11.S938
RE-DESIGNING DISASTER-RESILIENT COMMUNITIES AND HOUSING IN SAURASHTRA, INDIA

This planning and design workshop in India has four aims, which are outlined briefly below. Community housing in the coastal regions of western India face an expanding array of pressures, risks, and opportunities. Growth of towns and cities in coastal regions is increasing rapidly. The impact of growth on housing conditions and quality of life are major goals of communities in coastal Gujarat. At the same time, coastal regions face multiple natural and anthropogenic hazards. These problems were acute in the coastal Gujarat earthquake of 2005, as well as long-term hazards of salt water intrusion and sea level rise. And yet coastal communities of Gujarat continue to grow and develop in ways that make them more “rurban” than rural, that is, in which rural settlements strive to combine urban amenities with an evolving rural quality of life (Wescoat, 2015). This occurs at a time when the Government of India has adopted a policy of “Housing for All” (GoI, 2016). Additionally, the Aga Khan Development Network has developed and tested a Quality of Life survey instrument which elicits community aspirations in a systematic way.

• The design aim of our workshop is to develop community housing proposals that fulfill rurban, universal access, and improved quality of life goals.

Thirty years ago, MIT faculty worked with the Aga Khan Planning and Building Services in India (AKPBS,I) on housing development in the coastal village of Chitrawad in Junagadh District in the State of Gujarat. The 1980s MIT studio generated proposals that can be compared with current conditions to ask: What actually happened to the people and village of Chitrawad? Were the housing proposals influential? Were they promising even if unrealized? In what ways has the situation changed?

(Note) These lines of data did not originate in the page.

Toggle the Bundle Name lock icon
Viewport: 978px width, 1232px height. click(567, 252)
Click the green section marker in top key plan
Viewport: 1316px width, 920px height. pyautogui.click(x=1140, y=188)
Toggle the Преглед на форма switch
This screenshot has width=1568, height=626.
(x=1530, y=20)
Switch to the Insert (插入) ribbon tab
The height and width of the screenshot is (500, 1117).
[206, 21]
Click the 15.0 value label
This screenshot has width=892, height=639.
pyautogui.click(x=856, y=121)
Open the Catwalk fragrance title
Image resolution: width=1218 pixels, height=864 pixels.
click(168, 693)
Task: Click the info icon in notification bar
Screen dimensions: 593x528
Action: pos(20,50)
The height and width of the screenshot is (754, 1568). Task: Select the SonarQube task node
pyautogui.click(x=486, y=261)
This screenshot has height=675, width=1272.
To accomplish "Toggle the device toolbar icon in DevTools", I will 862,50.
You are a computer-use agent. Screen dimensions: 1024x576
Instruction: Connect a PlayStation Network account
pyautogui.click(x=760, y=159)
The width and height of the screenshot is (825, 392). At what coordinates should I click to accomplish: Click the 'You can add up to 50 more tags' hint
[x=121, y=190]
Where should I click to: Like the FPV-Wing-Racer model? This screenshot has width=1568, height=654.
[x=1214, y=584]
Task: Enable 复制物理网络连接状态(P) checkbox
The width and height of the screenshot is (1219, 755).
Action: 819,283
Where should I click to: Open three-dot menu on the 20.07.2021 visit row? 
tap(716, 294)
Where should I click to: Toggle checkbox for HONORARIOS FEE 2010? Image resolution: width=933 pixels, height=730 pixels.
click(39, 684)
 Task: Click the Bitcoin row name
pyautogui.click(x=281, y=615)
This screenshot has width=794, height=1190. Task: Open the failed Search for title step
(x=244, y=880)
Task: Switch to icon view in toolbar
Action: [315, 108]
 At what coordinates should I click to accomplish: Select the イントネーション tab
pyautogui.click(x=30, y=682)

This is a rare opportunity to re-examine community design proposals, and build upon them.

• The research aim of our workshop is to compare housing proposals made three decades ago with what actually happened, and to draw lessons for this workshop and others like it.

Chitrawad is located in a fascinating area of western India. It is a village of xxxx persons which has a pluralistic culture that includes Ismaili Muslims. It is only 10 km from the Gir Lion Preserve, which has expanding eco-tourism development and potential. The district has fruit production and horticultural potential, and a regional Agricultural University. The district capital of Junagadh has a fascinating Islamic architectural heritage of mosques, fortifications, and waterworks. It has an inspiring rock edict site of the Buddhist emperor Asoka, which sits at
the base of a renowned Hindu and Jain pilgrimage mountain path. On the coast itself are famous pilgrimage sites, including the temple town.

• The place-making aim of our workshop is to develop strategies for linking local community housing development proposals with regional cultural and environmental landscape values.

At the same time, Chitravad and the region more broadly face serious natural hazards. In 2016, the Aga Khan Planning and Building Service was reorganized to have an expanded disaster-resilient planning and design mission. A new Aga Khan Agency for Habitat (AKAH www.xxxx.org) combined Planning and Building Services with a Disaster Risk Management Initiative and FOCUS Humanitarian. AKAH is charged with mainstreaming disaster risk reduction in existing and new housing, community buildings like schools and clinics, and overall settlement planning.

• The disaster resilience aim of our workshop will consider multiple environmental risks through a combination of anticipatory design, retrofit, and non-structural community planning programs.

The overarching aim of the workshop is to develop “housing” proposals, broadly defined, which embody design, research, placemaking, and disaster resilience.

Open to undergraduates with permission of instructor.